Ses camarades de promo sont amers : “on est toujours à se demander s'il va pas y avoir un changement. Quand le prof arrive dans la salle, on a toujours un petit sourire en se disant c’est bien, il est venu”. Enzo a pris l’habitude de se connecter tous les soirs à 19h pour vérifier son emploi du temps. Le prix de la licence revient souvent aussi dans les discussions, avec le sentiment d’un service pas assuré, et d’être parfois laissés de côté. Un étudiant de Licence 1 qui hésitait déjà entre deux formations a jeté l’éponge au bout de deux semaines.
Deux assistantes en arrêt de travail
De son côté, Bruno Deustch, enseignant en mathématiques appliquées, est contraint de noter les disponibilités de ses étudiants sur des bouts de papiers pour caler les intervenants. “Il y a encore des collègues qui m’ont expliqué qu’il y avait quatre profs un matin dans la même salle, parce qu'ils avaient été convoqués au même endroit au même moment ! Sachant que certains étudiants n’y étaient pas, parce qu’eux n'avaient pas reçu la convocation. Donc on a des situations ubuesques, et les gens commencent à perdre pied. Pendant longtemps ils ont quand même essayé au maximum de subvenir à ce que le système n’arrivait pas à faire mais là ils baissent les bras, ils savent plus quoi faire”, s’inquiète cet élu au CSSCT, le Comité sécurité, santé et conditions de travail.
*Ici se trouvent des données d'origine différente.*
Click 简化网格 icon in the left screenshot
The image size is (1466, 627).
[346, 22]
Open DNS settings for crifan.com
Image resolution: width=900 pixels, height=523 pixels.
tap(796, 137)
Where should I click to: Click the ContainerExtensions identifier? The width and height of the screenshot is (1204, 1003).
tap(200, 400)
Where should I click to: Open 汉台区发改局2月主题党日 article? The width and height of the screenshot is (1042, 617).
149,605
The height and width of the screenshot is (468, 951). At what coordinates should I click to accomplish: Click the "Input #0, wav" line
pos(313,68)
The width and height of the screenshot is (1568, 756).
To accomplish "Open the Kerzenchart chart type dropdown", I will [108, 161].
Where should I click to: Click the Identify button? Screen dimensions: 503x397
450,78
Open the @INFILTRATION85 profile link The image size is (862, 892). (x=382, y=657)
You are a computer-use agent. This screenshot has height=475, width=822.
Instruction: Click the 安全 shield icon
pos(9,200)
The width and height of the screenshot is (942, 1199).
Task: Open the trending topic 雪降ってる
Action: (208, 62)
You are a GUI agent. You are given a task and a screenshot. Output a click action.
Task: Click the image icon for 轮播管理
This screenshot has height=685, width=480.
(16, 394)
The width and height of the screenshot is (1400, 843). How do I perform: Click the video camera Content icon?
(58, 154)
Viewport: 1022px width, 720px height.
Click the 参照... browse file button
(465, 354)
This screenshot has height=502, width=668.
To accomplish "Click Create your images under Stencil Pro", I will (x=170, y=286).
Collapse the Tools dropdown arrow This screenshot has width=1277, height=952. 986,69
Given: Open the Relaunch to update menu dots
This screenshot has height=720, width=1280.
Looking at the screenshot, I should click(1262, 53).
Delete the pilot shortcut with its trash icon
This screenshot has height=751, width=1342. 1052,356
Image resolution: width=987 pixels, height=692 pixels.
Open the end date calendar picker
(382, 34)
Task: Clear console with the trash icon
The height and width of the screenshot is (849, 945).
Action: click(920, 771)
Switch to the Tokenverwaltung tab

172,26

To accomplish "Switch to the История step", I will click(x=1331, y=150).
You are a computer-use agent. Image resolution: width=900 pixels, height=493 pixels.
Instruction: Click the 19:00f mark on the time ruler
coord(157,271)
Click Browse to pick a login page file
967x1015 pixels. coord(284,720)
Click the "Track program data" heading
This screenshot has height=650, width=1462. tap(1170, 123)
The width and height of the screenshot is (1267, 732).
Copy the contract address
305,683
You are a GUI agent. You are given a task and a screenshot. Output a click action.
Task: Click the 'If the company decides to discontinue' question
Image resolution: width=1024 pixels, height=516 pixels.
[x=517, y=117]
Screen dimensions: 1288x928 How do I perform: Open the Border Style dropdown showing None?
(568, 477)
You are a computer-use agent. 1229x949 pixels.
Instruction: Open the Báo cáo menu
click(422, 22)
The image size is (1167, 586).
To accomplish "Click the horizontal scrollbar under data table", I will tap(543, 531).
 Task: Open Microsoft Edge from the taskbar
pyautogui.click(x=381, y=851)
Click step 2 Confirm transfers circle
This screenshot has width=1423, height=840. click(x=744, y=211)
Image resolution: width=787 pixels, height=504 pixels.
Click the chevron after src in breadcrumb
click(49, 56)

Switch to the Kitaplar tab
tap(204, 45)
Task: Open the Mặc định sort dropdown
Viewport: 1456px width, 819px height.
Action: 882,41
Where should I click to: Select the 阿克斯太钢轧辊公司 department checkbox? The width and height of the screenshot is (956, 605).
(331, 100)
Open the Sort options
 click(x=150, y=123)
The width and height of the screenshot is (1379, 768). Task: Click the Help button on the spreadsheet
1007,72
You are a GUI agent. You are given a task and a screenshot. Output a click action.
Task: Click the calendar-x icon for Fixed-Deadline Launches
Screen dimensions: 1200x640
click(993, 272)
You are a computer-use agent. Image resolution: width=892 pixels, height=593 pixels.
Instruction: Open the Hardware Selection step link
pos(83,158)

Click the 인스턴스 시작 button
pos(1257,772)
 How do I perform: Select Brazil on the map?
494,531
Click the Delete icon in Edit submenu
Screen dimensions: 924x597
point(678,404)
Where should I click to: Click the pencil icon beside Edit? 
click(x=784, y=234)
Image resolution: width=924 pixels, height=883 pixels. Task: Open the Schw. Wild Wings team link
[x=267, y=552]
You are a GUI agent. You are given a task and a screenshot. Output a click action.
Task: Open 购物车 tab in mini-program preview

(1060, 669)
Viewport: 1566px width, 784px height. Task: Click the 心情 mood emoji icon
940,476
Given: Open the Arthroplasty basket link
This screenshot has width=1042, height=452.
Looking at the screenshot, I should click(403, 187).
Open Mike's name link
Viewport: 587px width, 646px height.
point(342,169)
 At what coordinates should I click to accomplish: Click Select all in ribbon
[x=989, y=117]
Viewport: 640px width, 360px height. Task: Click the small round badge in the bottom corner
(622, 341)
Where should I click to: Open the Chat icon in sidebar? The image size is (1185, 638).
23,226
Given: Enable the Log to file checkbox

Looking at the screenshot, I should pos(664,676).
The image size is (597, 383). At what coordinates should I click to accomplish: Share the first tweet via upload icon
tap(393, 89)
Et l’ambiance est tendue chez les personnels, constate le délégué syndical CFE-CGC : “ Il y a beaucoup de gens qui sont en souffrance. Moi je vois les collègues avec lesquelles je travaille, notamment les assistantes sont vraiment fatiguées, il y a de la tension, c'est dur, et les gens sont sur le point de craquer à tout instant. Et il faut vraiment faire attention parce que c'est explosif, quand on arrive avec une petite modification à faire c’est une catastrophe, parce que ça a tellement d'implication que ça ne se fait pas comme ça”. "Voyant l'ambiance, des vacataires ont préféré arrêter".
Les personnels sont “en danger”, l’université fonctionne “en mode dégradé”, dans un contexte post-Covid et d’arrivée de réformes, le contrôle continu intégral notamment, énumère Bruno Deutsch. “La direction n’est pas à la hauteur”. Deux salariées de la faculté des Humanités sont toujours en arrêt maladie. Le problème ne concerne que 16% des étudiants “exclusivement de la faculté des Humanités, avec beaucoup de choix possibles d’options”, selon le directeur du campus angevin.
Du retard accumulé dès le printemps
Bruno Peluau se dit bien conscient des efforts de ses collaborateurs et de leurs difficultés : “Ce logiciel nous le construisons par modules au fur et à mesure du cycle universitaire. Mais quand on travaille comme ça, le moindre petit retard vient enrayer la machine et constitue une difficulté. En fait, nous avons connu à chaque mise en production de manière très classique, des bugs et un changement de procédure. Au premier module “Candidatures”, un petit peu de retard, au deuxième module “Inscriptions administratives”, un petit peu de retard et là nous sommes extrêmement tendus puisque ce module planification nous l’avons mis en retard par rapport à la prévision initiale et malgré les efforts de tous les collaborateurs, on a du mal à résorber cette difficulté”.
Le directeur de l’UCO Angers “espère qu’aux vacances de la Toussaint cette crise sera derrière nous” et dit travailler pour : "je ne nie pas les difficultés que nous avons, c'est pour ça qu'on travaille totalement pour résorber ce retard et faire en sorte qu’on puisse donner à tous le maximum de lisibilité autrement dit le semestre, le plus rapidement possible”. Mais il reste, ajoute-t-il, “toute la fin du logiciel à développer et il faudra cette année pour digérer la mise en place”.